4.4. Gelet op wat in 4.3 is overwogen heeft de termijn waarbinnen appellant bezwaar had kunnen indienen, een aanvang genomen op 7 september 2006, de dag na die waarop dit besluit aan hem is toegezonden. De termijn van zes weken voor het indienen van bezwaar was ten tijde van de indiening daarvan op 4 oktober 2011 ruimschoots verstreken. Voor het oordeel dat de termijnoverschrijding verschoonbaar zou zijn, bieden de gedingstukken en het verhandelde ter zitting geen aanknopingspunt. Het college heeft het bezwaar van appellant tegen het besluit van 6 september 2006 dan ook terecht niet-ontvankelijk verklaard.
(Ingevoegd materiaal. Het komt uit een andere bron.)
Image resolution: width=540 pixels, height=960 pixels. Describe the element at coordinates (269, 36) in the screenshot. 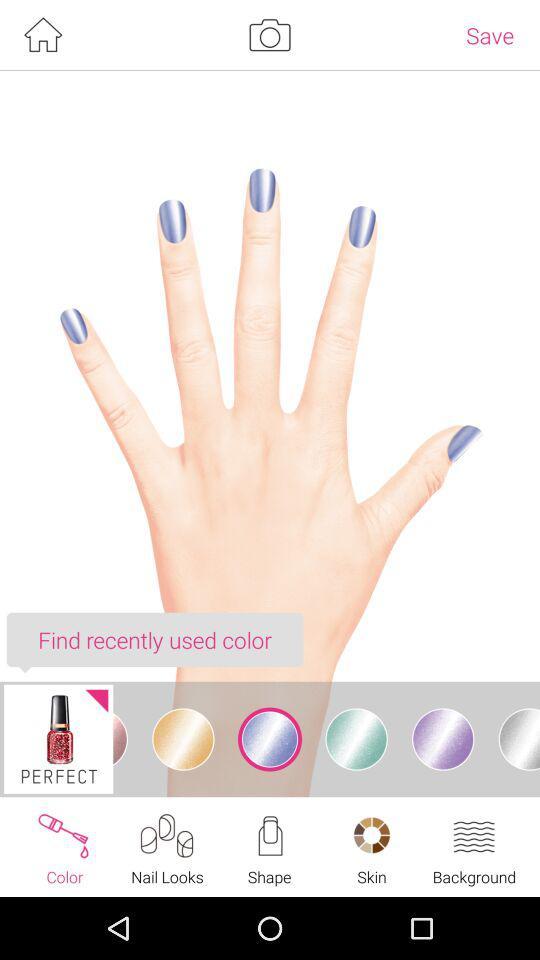

I see `the photo icon` at that location.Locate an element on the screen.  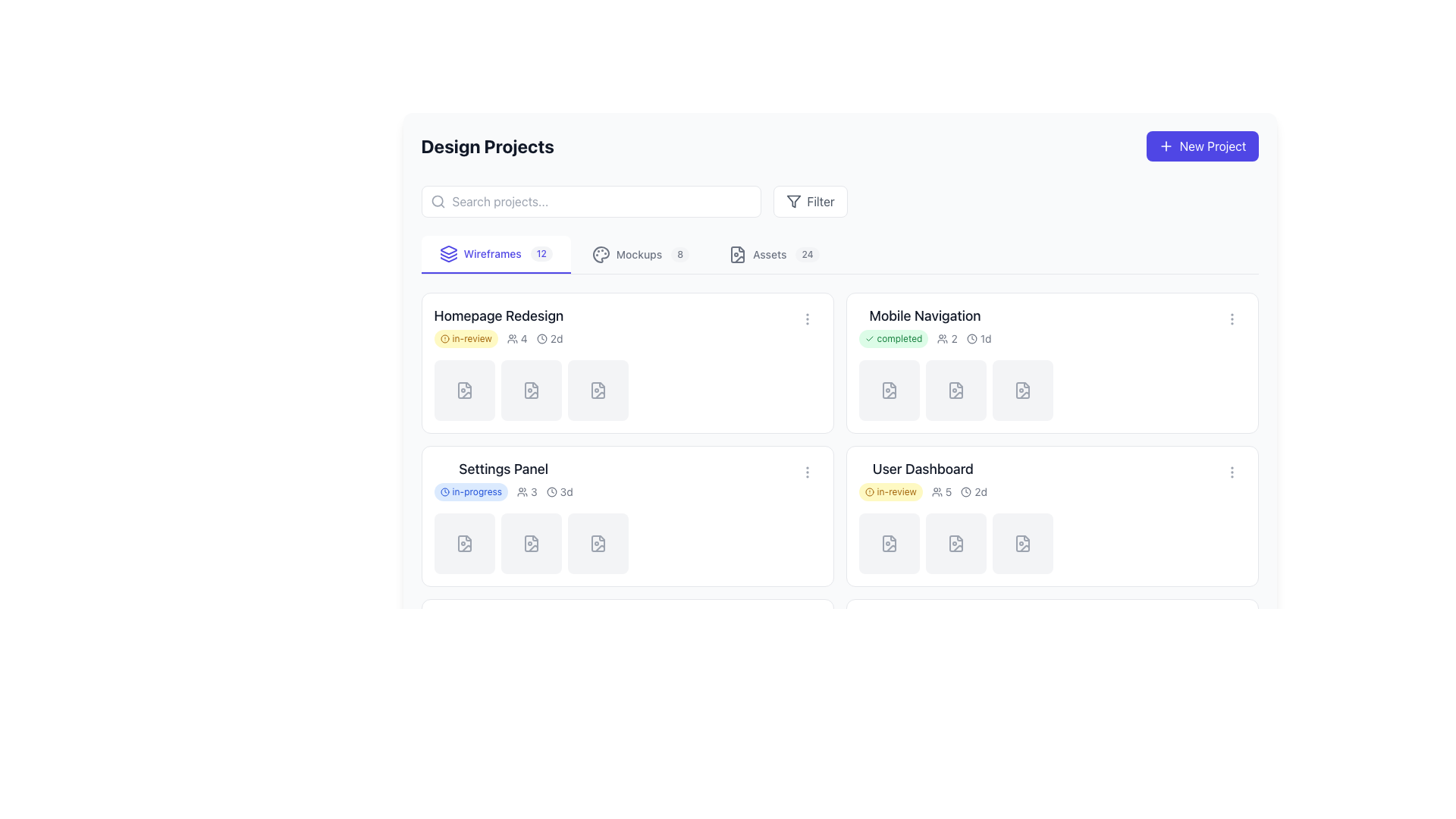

4.5 Uit 4.2 tot en met 4.5 vloeit voort dat het hoger beroep niet slaagt, zodat de aangevallen uitspraak voor bevestiging in aanmerking komt.
5. Voor een veroordeling in de proceskosten bestaat geen aanleiding.
BESLISSING
De Centrale Raad van Beroep bevestigt de aangevallen uitspraak.
Deze uitspraak is gedaan door E.C.R. Schut, in tegenwoordigheid van B. Rikhof als griffier. De beslissing is uitgesproken in het openbaar op 9 april 2013.